Supplied entries -
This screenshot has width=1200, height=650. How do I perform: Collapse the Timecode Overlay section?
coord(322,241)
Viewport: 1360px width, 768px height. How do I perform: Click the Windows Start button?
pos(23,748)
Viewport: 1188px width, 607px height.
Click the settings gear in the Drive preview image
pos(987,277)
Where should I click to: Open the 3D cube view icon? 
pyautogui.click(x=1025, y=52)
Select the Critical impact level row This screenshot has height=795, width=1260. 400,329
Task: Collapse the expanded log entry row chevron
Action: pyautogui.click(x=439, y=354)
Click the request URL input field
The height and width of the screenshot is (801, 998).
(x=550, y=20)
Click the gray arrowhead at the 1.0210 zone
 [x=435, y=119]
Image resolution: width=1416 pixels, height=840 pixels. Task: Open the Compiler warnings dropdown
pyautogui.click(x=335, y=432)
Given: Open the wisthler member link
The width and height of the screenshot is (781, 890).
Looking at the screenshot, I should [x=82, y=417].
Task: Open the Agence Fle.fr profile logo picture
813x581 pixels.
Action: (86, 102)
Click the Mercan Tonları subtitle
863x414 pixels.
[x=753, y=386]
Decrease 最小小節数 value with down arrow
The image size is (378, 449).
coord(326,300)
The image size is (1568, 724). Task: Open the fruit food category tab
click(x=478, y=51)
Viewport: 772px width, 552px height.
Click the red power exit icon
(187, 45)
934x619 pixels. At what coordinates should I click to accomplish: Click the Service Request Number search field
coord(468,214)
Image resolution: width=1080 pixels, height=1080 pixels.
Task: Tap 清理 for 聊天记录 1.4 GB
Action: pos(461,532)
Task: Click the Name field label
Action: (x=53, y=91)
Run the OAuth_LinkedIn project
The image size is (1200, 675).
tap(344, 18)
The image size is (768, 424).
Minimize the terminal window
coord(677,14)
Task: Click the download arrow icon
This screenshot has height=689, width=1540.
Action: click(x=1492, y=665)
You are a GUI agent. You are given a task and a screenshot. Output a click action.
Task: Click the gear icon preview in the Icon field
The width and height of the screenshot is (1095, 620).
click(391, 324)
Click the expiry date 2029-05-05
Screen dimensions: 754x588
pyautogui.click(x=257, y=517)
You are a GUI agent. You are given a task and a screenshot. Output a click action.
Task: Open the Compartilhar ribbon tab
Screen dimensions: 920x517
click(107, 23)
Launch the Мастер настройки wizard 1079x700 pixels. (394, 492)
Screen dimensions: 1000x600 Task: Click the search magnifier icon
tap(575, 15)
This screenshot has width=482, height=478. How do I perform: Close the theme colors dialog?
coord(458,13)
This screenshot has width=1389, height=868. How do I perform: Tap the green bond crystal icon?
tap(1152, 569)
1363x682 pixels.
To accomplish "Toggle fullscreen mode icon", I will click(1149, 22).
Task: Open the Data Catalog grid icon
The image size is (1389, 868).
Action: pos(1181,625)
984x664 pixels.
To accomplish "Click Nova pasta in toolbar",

The task - The entries shown above must be restated word for word.

Exercise answer -
This screenshot has width=1200, height=650. How do I perform: Collapse the Timecode Overlay section?
coord(322,241)
Viewport: 1360px width, 768px height. How do I perform: Click the Windows Start button?
pos(23,748)
Viewport: 1188px width, 607px height.
Click the settings gear in the Drive preview image
pos(987,277)
Where should I click to: Open the 3D cube view icon? 
pyautogui.click(x=1025, y=52)
Select the Critical impact level row This screenshot has height=795, width=1260. 400,329
Task: Collapse the expanded log entry row chevron
Action: pyautogui.click(x=439, y=354)
Click the request URL input field
The height and width of the screenshot is (801, 998).
(x=550, y=20)
Click the gray arrowhead at the 1.0210 zone
 [x=435, y=119]
Image resolution: width=1416 pixels, height=840 pixels. Task: Open the Compiler warnings dropdown
pyautogui.click(x=335, y=432)
Given: Open the wisthler member link
The width and height of the screenshot is (781, 890).
Looking at the screenshot, I should [x=82, y=417].
Task: Open the Agence Fle.fr profile logo picture
813x581 pixels.
Action: (86, 102)
Click the Mercan Tonları subtitle
863x414 pixels.
[x=753, y=386]
Decrease 最小小節数 value with down arrow
The image size is (378, 449).
coord(326,300)
The image size is (1568, 724). Task: Open the fruit food category tab
click(x=478, y=51)
Viewport: 772px width, 552px height.
Click the red power exit icon
(187, 45)
934x619 pixels. At what coordinates should I click to accomplish: Click the Service Request Number search field
coord(468,214)
Image resolution: width=1080 pixels, height=1080 pixels.
Task: Tap 清理 for 聊天记录 1.4 GB
Action: pos(461,532)
Task: Click the Name field label
Action: (x=53, y=91)
Run the OAuth_LinkedIn project
The image size is (1200, 675).
tap(344, 18)
The image size is (768, 424).
Minimize the terminal window
coord(677,14)
Task: Click the download arrow icon
This screenshot has height=689, width=1540.
Action: click(x=1492, y=665)
You are a GUI agent. You are given a task and a screenshot. Output a click action.
Task: Click the gear icon preview in the Icon field
The width and height of the screenshot is (1095, 620).
click(391, 324)
Click the expiry date 2029-05-05
Screen dimensions: 754x588
pyautogui.click(x=257, y=517)
You are a GUI agent. You are given a task and a screenshot. Output a click action.
Task: Open the Compartilhar ribbon tab
Screen dimensions: 920x517
click(107, 23)
Launch the Мастер настройки wizard 1079x700 pixels. (394, 492)
Screen dimensions: 1000x600 Task: Click the search magnifier icon
tap(575, 15)
This screenshot has width=482, height=478. How do I perform: Close the theme colors dialog?
coord(458,13)
This screenshot has width=1389, height=868. How do I perform: Tap the green bond crystal icon?
tap(1152, 569)
1363x682 pixels.
To accomplish "Toggle fullscreen mode icon", I will click(1149, 22).
Task: Open the Data Catalog grid icon
The image size is (1389, 868).
Action: pos(1181,625)
984x664 pixels.
To accomplish "Click Nova pasta in toolbar",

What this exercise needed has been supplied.